O Dio, che hai manifestato la tua onnipotenza principalmente mostrando la tua pietà e misericordia; concedici benigno la tua grazia in abbondanza, affinché noi, correndo sulla via dei tuoi comandamenti, possiamo ottenere la ricompensa promessa e prendere parte al tuo regno celeste. Per Gesù Cristo nostro Signore Amen.

Letture

1 Cor 15,1-11; Lc 18,9-14

Commento

Le parole con cui Luca introduce la parabola del pubblicano e del fariseo ci informano che egli la pronunciò per coloro che “erano persuasi di essere giusti e disprezzavano gli altri (Lc 18,9). I protagonisti della parabola rappresentano due tipologie di credenti e la tentazione di sentirsi tra coloro che appartengono “alla chiesa giusta”, al popolo degli “eletti”, biasimando, o quantomeno compatendo, “quelli di fuori”.

Il vangelo di Luca, dopo averci riportato, in questo stesso capitolo, l’esortazione di Gesù a pregare continuamente “senza stancarsi” (Lc 18, 1), ci offre questa parabola in cui viene spiegato come bisogna pregare.

La preghiera del fariseo, apparentemente, è una preghiera di ringraziamento a Dio. In realtà, il fariseo è completamente centrato su se stesso, nella presunzione di non essere “come gli altri uomini” (Lc 18,11). Compie diverse opere buone, andando anche molto al di là di ciò che è richiesto dalla legge mosaica: digiuna due volte a settimana, mentre all’ebreo osservante era comandato di digiunare una volta l'anno in occasione della memoria annuale della distruzione del primo tempio; paga la decima di tutto, mentre in realtà la decima era richiesta solo su alcuni prodotti.

Ciò che Gesù mette in discussione non sono le opere buone del fariseo, ma il suo atteggiamento interiore, contrapposto a quello del pubblicano, che risulta molto diverso. Il fariseo prega stando ritto in piedi - una posizione che sembra testimoniare una grande sicurezza di sé davanti a Dio - e parlando “dentro di sé” (Lc 18,11), trasformando la sua preghiera in una mormorazione contro il prossimo, rendendola dunque una sorta di bestemmia.
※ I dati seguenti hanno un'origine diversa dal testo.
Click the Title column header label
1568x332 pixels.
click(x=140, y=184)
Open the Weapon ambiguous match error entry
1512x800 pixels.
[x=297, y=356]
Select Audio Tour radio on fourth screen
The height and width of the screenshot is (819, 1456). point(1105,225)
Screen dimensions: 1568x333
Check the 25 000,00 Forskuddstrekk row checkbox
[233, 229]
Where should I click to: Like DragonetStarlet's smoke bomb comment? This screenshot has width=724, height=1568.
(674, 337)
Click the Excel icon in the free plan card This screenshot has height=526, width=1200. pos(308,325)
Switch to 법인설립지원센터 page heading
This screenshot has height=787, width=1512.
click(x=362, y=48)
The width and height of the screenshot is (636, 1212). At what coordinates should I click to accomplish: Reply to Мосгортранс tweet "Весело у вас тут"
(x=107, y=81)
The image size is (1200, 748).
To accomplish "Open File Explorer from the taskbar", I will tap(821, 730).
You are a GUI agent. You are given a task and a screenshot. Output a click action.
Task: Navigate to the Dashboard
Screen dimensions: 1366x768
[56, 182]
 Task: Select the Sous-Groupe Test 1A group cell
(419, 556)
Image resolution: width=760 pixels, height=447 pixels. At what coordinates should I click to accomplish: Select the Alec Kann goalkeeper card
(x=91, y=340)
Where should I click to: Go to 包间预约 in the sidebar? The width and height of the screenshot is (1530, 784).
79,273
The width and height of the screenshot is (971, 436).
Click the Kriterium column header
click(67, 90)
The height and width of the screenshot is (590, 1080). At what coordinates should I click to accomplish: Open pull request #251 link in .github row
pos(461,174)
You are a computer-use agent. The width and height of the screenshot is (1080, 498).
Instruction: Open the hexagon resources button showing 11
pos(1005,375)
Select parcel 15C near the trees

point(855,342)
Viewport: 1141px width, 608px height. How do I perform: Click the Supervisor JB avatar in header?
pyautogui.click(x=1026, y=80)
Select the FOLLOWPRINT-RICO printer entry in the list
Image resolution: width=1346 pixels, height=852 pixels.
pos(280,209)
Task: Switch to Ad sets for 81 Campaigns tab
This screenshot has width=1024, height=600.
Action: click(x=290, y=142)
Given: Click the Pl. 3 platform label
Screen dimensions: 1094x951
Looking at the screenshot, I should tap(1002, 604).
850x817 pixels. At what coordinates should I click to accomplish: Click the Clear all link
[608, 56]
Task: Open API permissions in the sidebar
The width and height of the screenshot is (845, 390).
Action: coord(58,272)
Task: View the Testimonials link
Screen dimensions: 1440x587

Il pubblicano, invece, proclama ad alta voce il suo status di peccatore. D’altra parte, era un peccatore “pubblico”, per il suo ruolo di agente della risocossione delle tasse per conto dell’occupante romano (e spesso tale riscossione, già considerata riprovevole di per sé, si macchiava ulteriormente di disonestà). Ma egli non respinge le accuse che gli vengono rivolte: ciò che il fariseo mormora dentro di sé contro il pubblicano questi lo riconosce, portando la propria vergogna davanti a Dio. Di qui la sua preghiera, a sguardo basso e a debita distanza dal Santo dei Santi, il luogo del Tempio che rappresentava la presenza di Dio sulla terra: “stando lontano, non ardiva neppure alzare gli occhi al cielo” (Lc 18,1). Il pubblicano non ha nulla di cui gloriarsi, soltando chiede a Dio “sii placato verso me peccatore” (Lc 18,14).

Gesù non condanna le buone opere del fariseo, né sminuisce il peccato del pubblicano; ma loda il suo modo di pregare, ovvero il modo in cui egli si relaziona con Dio e, di conseguenza, con il prossimo. Il pubblicano appare consapevole del male arrecato e del suo essersi posto lontano da Dio e dai suoi comandamenti. Questa è la condizione di tutti noi, compreso il fariseo, con il suo perfezionismo spirituale. 

Così Paolo, nella sua Prima lettera ai Corinzi, rappresenta i cardini della nostra fede: “Il vangelo che vi ho annunziato (…) e nel quale state saldi, e mediante il quale siete salvati (…) Cristo è morto secondo i nostri peccati, secondo le scritture (…) fu sepolto e risuscitò (1Cor 15,1-4)”.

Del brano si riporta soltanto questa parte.